“Infinito restare”, torna in libreria Savino Monterisi

Da domani sarà in tutte le librerie e negli store online, per poi intraprendere la sua escursione di presentazioni che in montagna comincia a far caldo. Savino Monterisi ha preparato con la sua casa editrice Radici Edizioni il suo cammino, con il solito stile del contatto viso a viso, voce a voce, occhi negli occhi. Per iniziare sarà a Pescara il 10 giugno presso Villa Sabucchi, poi a Sulmona l’11 al teatro Caniglia e domenica 12 giugno a Gagliano Aterno, quel paesino sui monti che più degli altri, inconsapevolmente, sta interpretando il senso della sua missione letteraria. “Infinito restare” è il secondo libro del nostro collaboratore dopo “Cronache della restanza” e ancora una volta il suo è un viaggio per dare un senso alla sua scelta di continuare, restare, tornare, a vivere le aree interne.

“Un racconto in cammino” lo definisce Antonella Tarpino nella prefazione, dove la natura si intreccia e giustifica il senso della sua scelta, dove restare non è un fermarsi, ma muoversi in profondità per cercare un senso e una via d’uscita.

Duecentotredici pagine dalle quali emergono nuove istanze e vecchie conoscenze del territorio; “ritornanti” e comunità resistenti che non si sono mai arrese allo spopolamento, anziani di cui è importante mantenere viva la memoria e giovani che hanno deciso di investire in nuove imprese agricole.

Dentro ci sono anche pezzi di lavoro fatti per Il Germe, come l’incontro con Francesco Mammola, il mandolinista di Pescocostanzo protagonista dell’ultimo numero di UNduetre Germe, che ha suonato qualche settimana fa per il Presidente della Repubblica. Ma anche il piccolo Jamal di San Benedetto in Perillis, il monte Morrone, i vicoli di piccoli paesi disabitati d’inverno e pullulanti di turisti d’estate: un condensato di storie che aiutano a conoscere più da vicino territori che stanno cercando di capire cosa ne sarà del loro futuro.

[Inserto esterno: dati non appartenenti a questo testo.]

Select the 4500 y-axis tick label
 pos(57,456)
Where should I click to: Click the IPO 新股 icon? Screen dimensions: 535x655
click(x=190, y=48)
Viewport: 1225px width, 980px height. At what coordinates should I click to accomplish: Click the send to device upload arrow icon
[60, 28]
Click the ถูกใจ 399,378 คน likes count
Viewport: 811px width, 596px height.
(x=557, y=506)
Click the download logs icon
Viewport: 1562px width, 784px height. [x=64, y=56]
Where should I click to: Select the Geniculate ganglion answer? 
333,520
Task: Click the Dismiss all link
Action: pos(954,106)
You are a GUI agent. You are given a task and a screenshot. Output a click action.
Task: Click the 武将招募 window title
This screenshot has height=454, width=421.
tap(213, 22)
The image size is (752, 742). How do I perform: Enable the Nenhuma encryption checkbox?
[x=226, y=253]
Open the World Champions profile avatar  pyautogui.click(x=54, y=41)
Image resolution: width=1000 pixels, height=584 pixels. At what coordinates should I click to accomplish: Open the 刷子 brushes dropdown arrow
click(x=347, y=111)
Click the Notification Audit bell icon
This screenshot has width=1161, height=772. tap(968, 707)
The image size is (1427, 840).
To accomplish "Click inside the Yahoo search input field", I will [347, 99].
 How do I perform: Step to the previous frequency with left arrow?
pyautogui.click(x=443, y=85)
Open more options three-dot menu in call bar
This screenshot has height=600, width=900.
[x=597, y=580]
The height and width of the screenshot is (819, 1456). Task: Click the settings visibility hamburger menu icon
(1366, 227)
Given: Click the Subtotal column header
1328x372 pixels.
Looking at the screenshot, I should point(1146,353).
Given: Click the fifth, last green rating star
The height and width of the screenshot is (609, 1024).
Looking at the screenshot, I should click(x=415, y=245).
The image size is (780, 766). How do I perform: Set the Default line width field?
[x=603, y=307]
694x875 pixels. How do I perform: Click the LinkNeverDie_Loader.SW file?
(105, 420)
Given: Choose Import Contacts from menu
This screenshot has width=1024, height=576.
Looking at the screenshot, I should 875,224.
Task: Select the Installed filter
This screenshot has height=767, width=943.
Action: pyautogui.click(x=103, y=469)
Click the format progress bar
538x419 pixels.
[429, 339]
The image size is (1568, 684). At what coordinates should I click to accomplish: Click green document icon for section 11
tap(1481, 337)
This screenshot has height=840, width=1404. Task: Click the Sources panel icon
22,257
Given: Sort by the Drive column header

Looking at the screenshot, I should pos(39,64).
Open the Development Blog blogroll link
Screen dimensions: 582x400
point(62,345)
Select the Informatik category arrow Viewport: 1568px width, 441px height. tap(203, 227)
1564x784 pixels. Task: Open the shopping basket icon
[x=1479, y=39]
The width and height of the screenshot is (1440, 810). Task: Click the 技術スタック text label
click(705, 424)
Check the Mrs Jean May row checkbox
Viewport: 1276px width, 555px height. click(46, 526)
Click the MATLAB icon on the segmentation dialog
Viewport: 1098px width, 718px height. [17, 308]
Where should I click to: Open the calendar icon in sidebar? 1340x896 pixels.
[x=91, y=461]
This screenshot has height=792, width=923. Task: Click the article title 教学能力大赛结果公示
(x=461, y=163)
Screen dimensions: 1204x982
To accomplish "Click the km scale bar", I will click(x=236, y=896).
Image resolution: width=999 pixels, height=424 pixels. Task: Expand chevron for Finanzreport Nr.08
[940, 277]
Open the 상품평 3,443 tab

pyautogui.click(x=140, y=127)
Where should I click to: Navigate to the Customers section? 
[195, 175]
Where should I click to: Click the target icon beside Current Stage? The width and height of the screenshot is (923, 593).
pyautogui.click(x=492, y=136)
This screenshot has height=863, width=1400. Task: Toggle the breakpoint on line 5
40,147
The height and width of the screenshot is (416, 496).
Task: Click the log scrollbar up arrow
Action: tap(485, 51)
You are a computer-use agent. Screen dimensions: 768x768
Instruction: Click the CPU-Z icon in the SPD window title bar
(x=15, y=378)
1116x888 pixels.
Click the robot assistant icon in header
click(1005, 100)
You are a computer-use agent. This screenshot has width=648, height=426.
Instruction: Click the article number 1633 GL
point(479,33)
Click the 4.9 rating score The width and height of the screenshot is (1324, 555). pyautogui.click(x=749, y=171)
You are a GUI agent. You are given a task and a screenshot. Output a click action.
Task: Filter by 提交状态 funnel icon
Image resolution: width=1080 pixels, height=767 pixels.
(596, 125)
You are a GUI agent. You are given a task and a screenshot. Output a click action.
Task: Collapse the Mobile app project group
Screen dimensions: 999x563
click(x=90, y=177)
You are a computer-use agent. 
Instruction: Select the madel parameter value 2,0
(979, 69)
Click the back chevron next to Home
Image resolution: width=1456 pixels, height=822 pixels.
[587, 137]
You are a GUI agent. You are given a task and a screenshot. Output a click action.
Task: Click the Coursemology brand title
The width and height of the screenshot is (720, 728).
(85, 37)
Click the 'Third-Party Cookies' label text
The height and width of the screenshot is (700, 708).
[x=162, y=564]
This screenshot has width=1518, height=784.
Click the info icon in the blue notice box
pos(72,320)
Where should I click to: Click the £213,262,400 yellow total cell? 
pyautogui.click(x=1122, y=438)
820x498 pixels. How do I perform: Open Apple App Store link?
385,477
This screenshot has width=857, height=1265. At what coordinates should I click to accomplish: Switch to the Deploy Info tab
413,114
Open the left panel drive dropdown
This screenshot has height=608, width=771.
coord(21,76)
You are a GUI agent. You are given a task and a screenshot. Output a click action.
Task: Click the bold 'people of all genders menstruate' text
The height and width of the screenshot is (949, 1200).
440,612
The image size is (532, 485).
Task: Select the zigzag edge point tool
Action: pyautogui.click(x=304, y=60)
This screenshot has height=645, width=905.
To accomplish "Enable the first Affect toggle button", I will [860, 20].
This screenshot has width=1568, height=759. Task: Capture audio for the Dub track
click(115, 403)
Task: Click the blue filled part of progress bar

Un viaggio che torna da dove era partito, sulla panchina di Bagnaturo, vicino a quella rotonda che sovrasta il vecchio ponte romano “che amministratori poco illuminati hanno deciso di sotterrare decenni fa sotto tonnellate di cemento armato” e che Savino scava, ora, con la forza del racconto, tra i meandri dei suoi sentire, alla ricerca di ragioni del restare che, come sculture sono contenute già nella materia, in quel che c’è, in quel che c’era.